WHAT THE TASK ASKS> Your answer should be only the lines below from the one with "Jungenjacke im Teddy-Schnitt (420, 1757)" to the one with "[Wishlist] (687, 35)", repeated exactly, ends included.
[AVAILABLE DATA Boundary: Start]
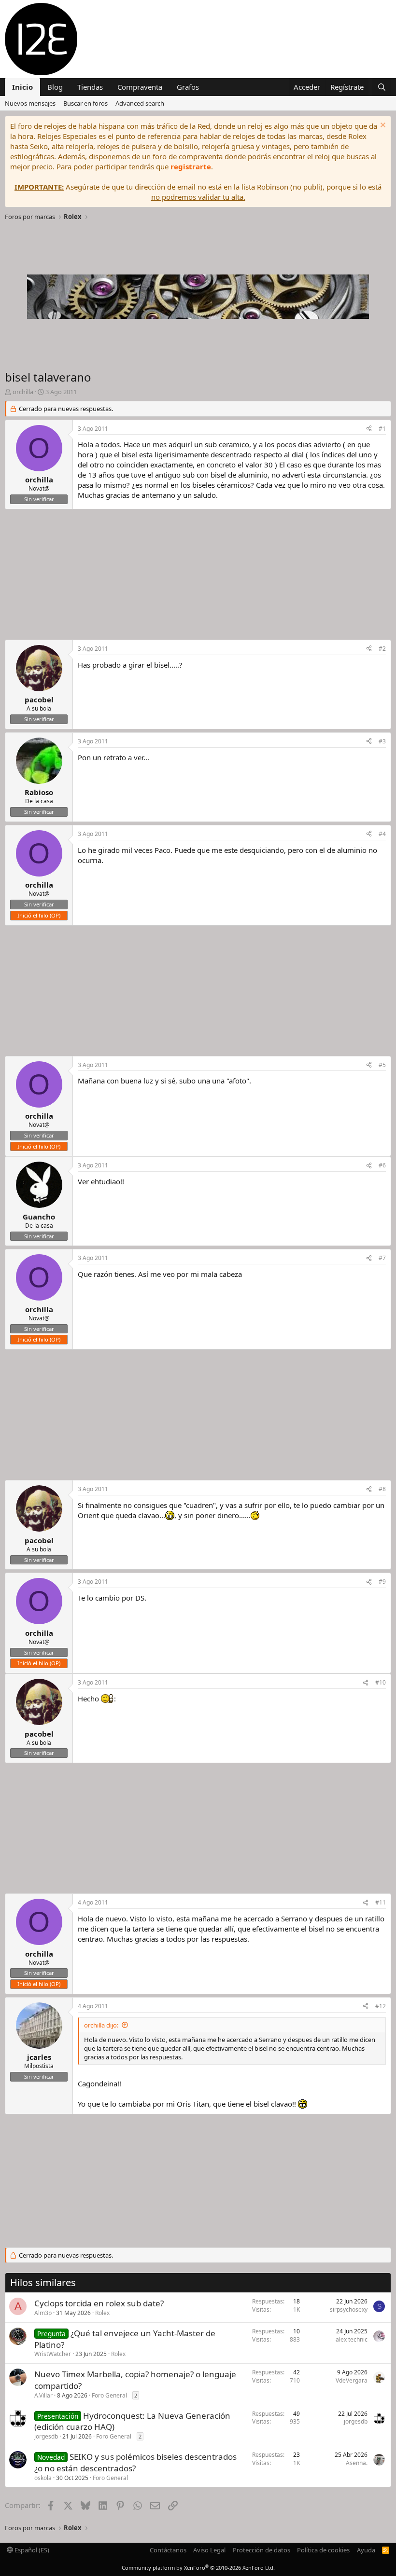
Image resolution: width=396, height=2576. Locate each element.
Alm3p (43, 2313)
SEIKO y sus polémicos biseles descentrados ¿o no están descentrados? (135, 2462)
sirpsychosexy (349, 2309)
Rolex (102, 2313)
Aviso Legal (209, 2550)
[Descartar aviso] (382, 126)
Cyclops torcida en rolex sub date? (99, 2303)
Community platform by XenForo (198, 2567)
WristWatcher (52, 2354)
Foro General (109, 2395)
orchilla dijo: (101, 2025)
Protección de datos (261, 2550)
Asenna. (357, 2463)
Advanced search (139, 103)
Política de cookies (323, 2550)
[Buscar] (381, 87)
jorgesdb (46, 2436)
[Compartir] (369, 429)
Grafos (188, 87)
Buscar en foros (85, 103)
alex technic (352, 2339)
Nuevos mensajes (30, 103)
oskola (43, 2478)
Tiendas (90, 87)
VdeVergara (352, 2380)
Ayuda (366, 2550)
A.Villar (43, 2395)
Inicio (22, 87)
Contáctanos (168, 2550)
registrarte (190, 166)
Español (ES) (31, 2550)
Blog (55, 87)
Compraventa (139, 87)
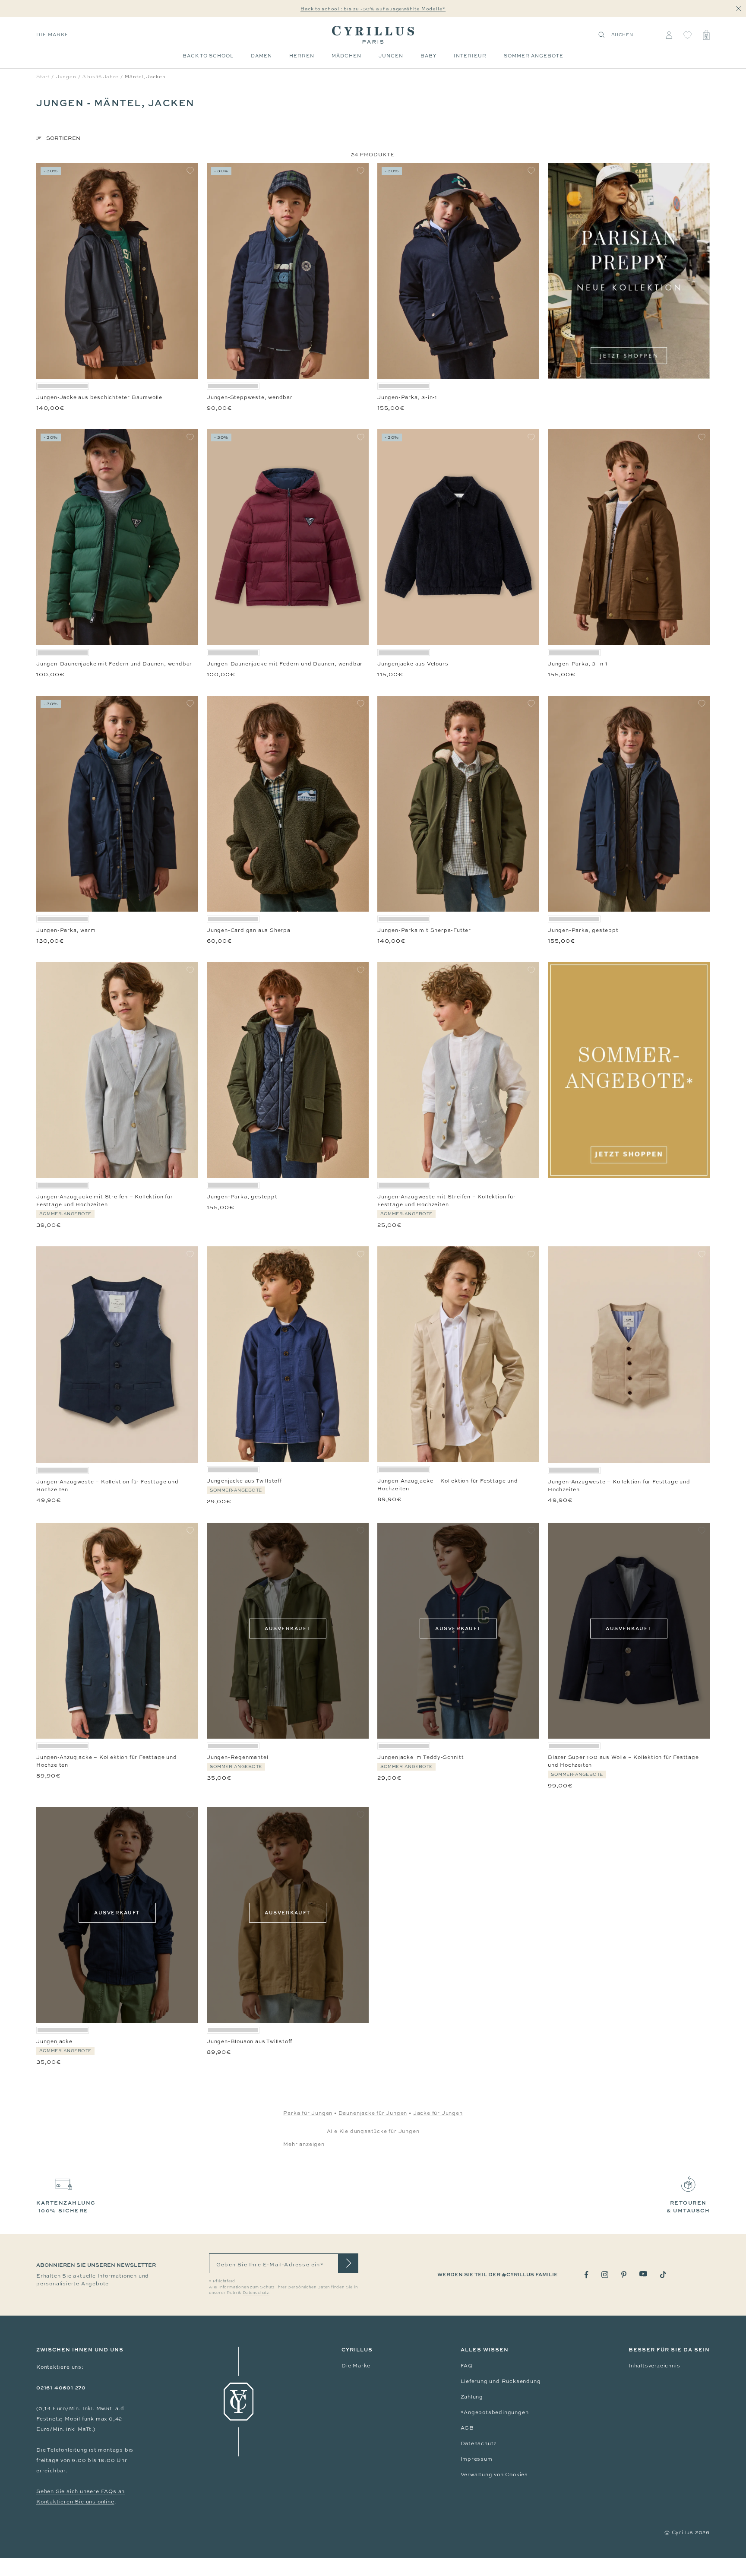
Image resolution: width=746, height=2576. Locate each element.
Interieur (470, 56)
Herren (301, 56)
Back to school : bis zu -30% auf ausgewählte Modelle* (373, 9)
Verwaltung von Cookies (494, 2474)
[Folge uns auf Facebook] (586, 2274)
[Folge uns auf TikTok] (663, 2274)
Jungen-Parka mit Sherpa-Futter (424, 930)
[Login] (669, 35)
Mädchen (346, 56)
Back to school (208, 56)
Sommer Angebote (533, 56)
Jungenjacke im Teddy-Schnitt (420, 1757)
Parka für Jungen (307, 2113)
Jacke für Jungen (438, 2113)
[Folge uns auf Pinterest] (623, 2274)
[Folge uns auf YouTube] (643, 2274)
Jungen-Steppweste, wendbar (250, 397)
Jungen (391, 56)
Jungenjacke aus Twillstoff (244, 1480)
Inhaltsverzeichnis (654, 2365)
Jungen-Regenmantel (237, 1757)
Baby (428, 56)
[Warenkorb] (706, 35)
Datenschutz (479, 2443)
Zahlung (472, 2396)
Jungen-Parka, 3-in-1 (407, 397)
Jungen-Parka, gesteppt (583, 930)
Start (43, 76)
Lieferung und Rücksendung (501, 2381)
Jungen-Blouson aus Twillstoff (249, 2041)
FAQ (467, 2365)
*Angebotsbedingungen (495, 2412)
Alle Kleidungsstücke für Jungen (373, 2131)
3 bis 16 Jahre (100, 76)
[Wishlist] (687, 35)
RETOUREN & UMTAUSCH (688, 2206)
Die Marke (52, 35)
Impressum (477, 2459)
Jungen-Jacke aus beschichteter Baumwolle (99, 397)
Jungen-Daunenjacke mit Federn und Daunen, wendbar (114, 663)
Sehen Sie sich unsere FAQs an (80, 2491)
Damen (261, 56)
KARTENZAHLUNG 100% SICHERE (66, 2206)
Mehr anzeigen (303, 2144)
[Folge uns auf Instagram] (604, 2274)
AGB (467, 2427)
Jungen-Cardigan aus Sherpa (249, 930)
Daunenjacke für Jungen (373, 2113)
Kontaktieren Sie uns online (75, 2501)
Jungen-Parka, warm (65, 930)
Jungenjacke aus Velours (412, 663)
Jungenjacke (54, 2041)
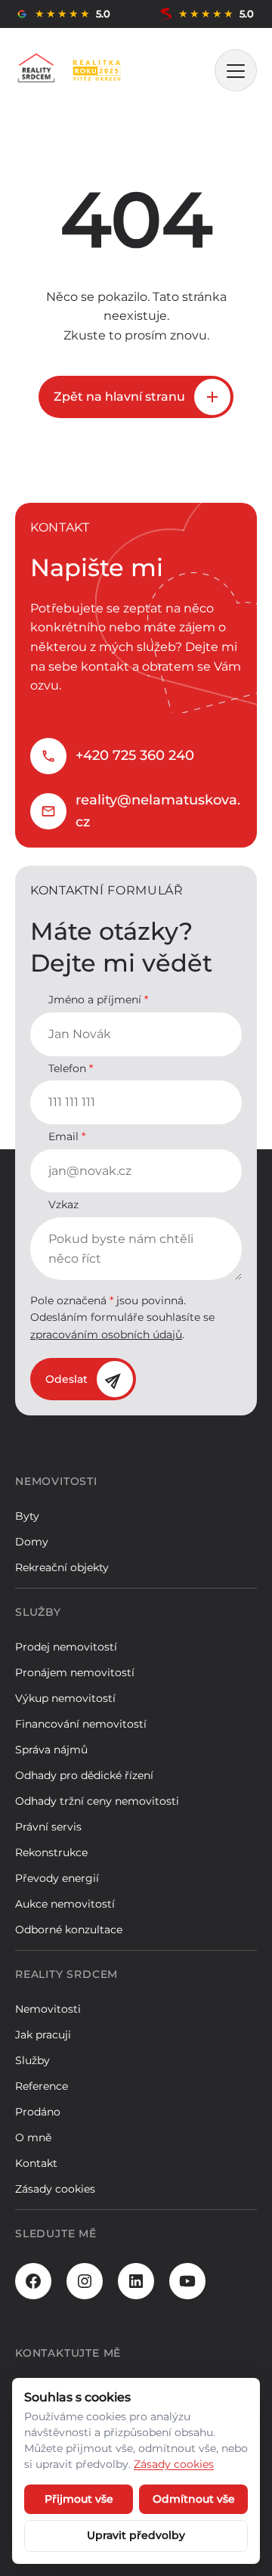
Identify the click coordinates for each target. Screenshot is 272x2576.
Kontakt (36, 2163)
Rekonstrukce (51, 1852)
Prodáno (37, 2112)
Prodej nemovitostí (66, 1647)
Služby (32, 2060)
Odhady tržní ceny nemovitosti (97, 1801)
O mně (33, 2137)
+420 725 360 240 (135, 755)
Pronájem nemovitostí (74, 1672)
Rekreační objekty (62, 1567)
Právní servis (48, 1827)
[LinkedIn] (136, 2281)
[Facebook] (33, 2281)
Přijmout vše (79, 2499)
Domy (31, 1541)
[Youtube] (187, 2281)
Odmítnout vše (194, 2499)
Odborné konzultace (68, 1929)
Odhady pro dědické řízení (84, 1775)
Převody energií (57, 1878)
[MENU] (236, 70)
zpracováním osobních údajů (106, 1334)
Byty (27, 1516)
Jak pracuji (43, 2034)
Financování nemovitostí (81, 1724)
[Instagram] (84, 2281)
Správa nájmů (51, 1749)
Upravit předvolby (136, 2535)
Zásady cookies (55, 2189)
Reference (41, 2086)
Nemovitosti (48, 2009)
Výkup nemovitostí (65, 1698)
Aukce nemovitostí (65, 1904)
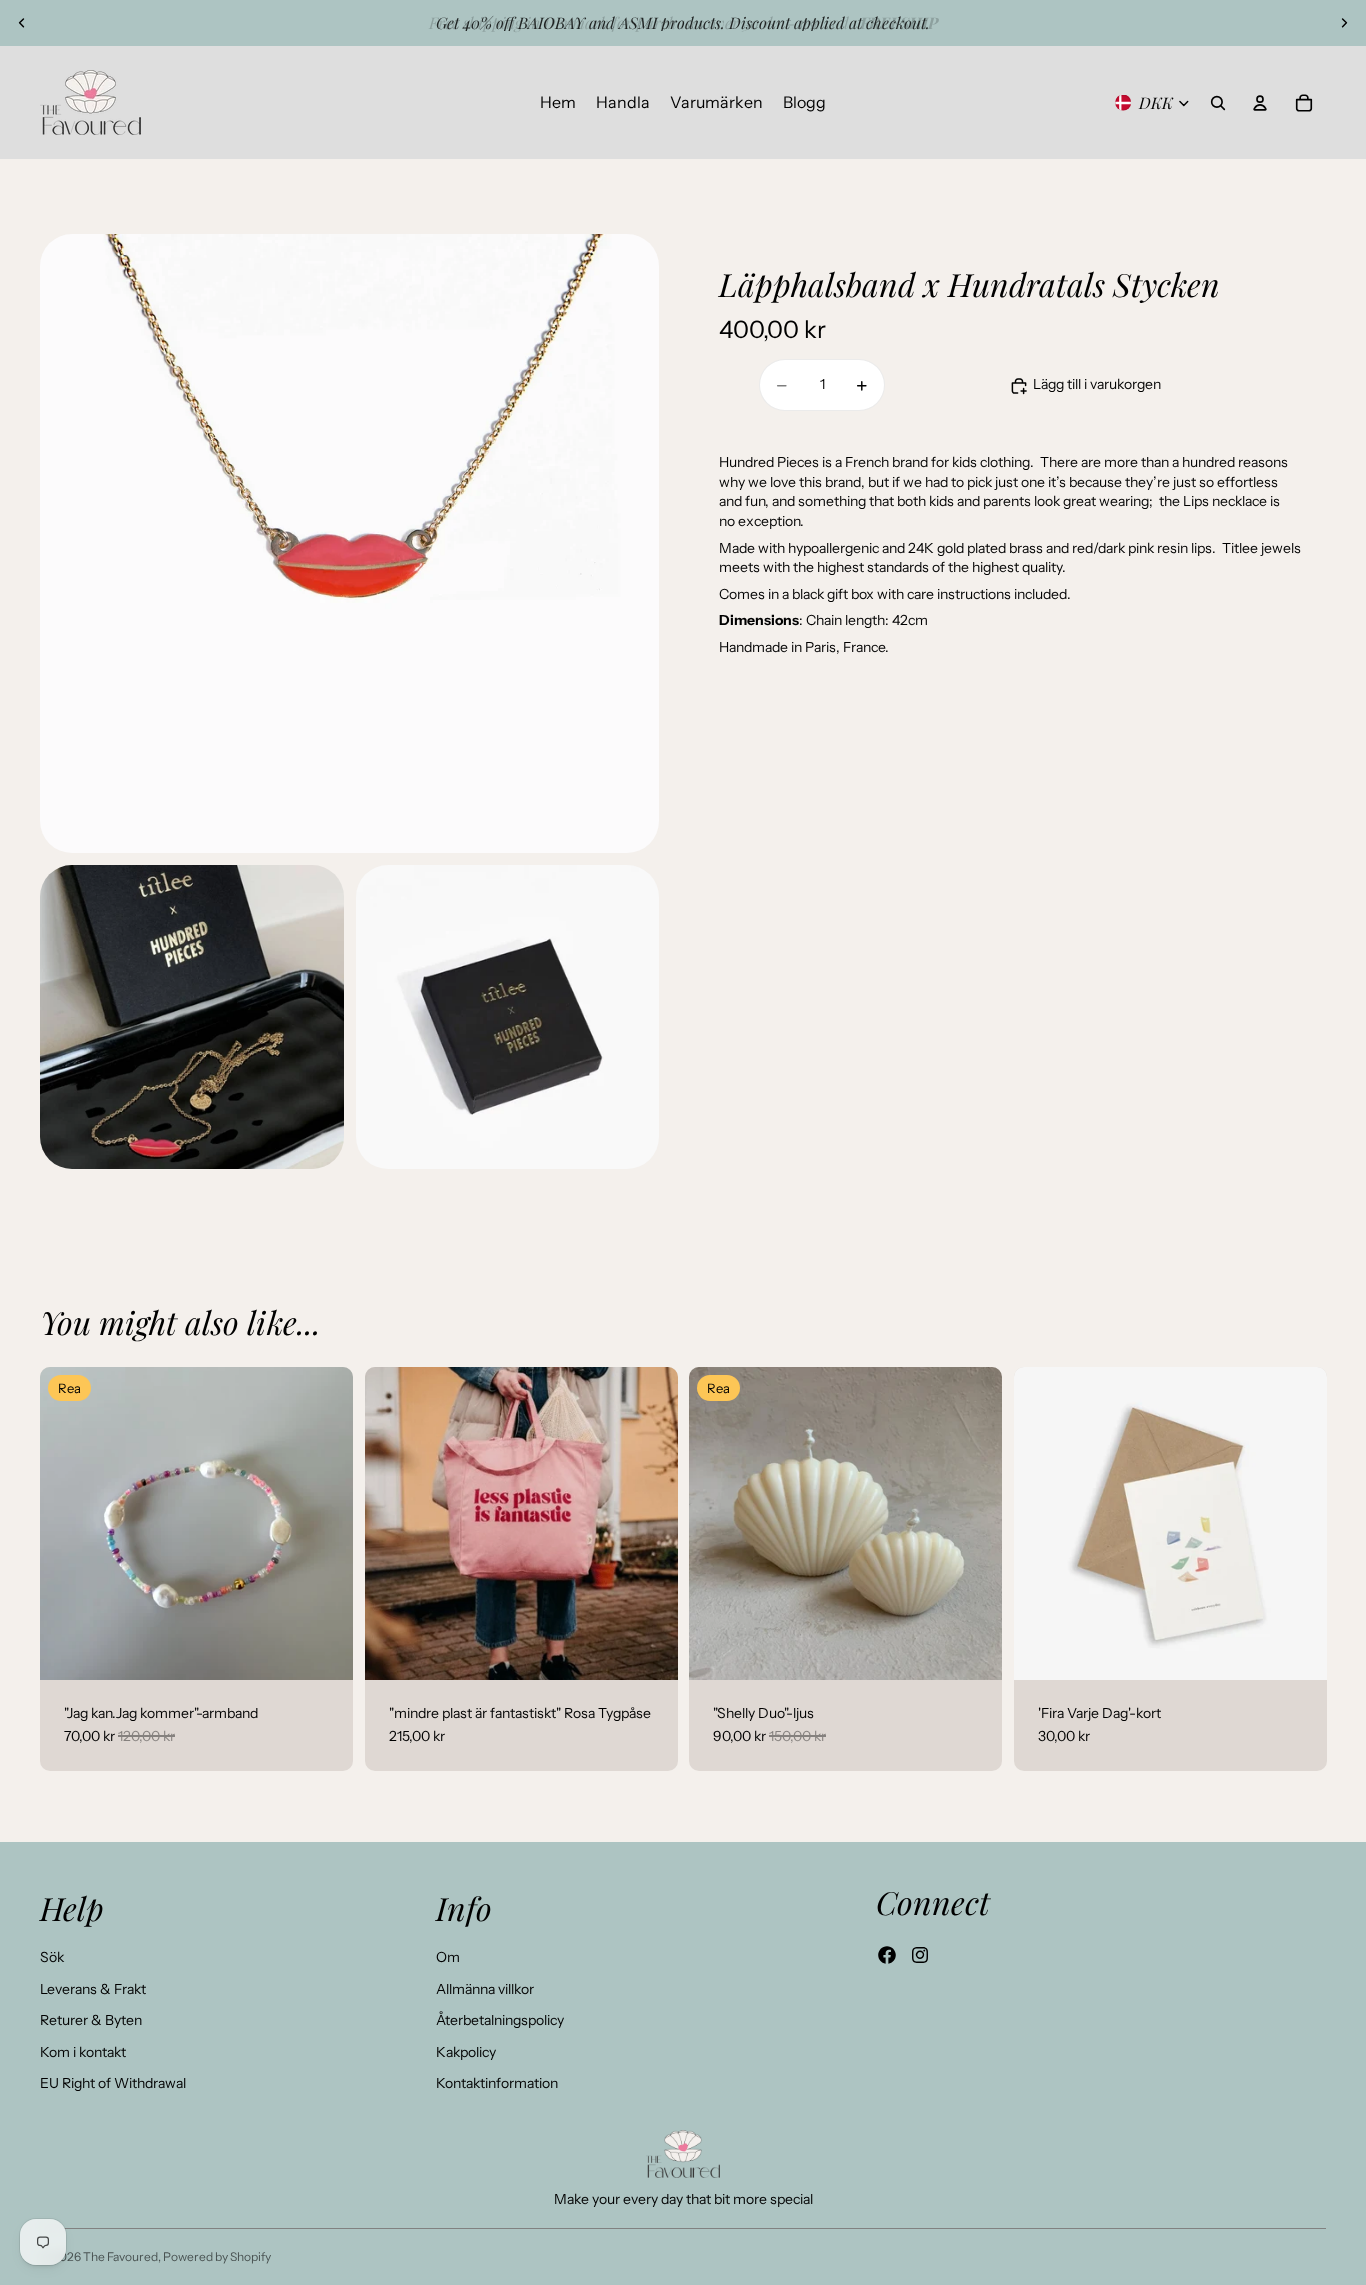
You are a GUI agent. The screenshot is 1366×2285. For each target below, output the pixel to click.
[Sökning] (1218, 103)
[AVAILABLE DATA Boundary: End]
RESULT>
Jungenjacke im Teddy-Schnitt (420, 1757)
Parka für Jungen (307, 2113)
Jacke für Jungen (438, 2113)
[Folge uns auf Pinterest] (623, 2274)
[Folge uns auf YouTube] (643, 2274)
Jungen-Steppweste, wendbar (250, 397)
Jungen (391, 56)
Jungenjacke aus Twillstoff (244, 1480)
Inhaltsverzeichnis (654, 2365)
Jungen-Regenmantel (237, 1757)
Baby (428, 56)
[Warenkorb] (706, 35)
Datenschutz (479, 2443)
Zahlung (472, 2396)
Jungen-Parka, 3-in-1 (407, 397)
Jungen-Parka, gesteppt (583, 930)
Start (43, 76)
Lieferung und Rücksendung (501, 2381)
Jungen-Blouson aus Twillstoff (249, 2041)
FAQ (467, 2365)
*Angebotsbedingungen (495, 2412)
Alle Kleidungsstücke für Jungen (373, 2131)
3 bis 16 Jahre (100, 76)
[Wishlist] (687, 35)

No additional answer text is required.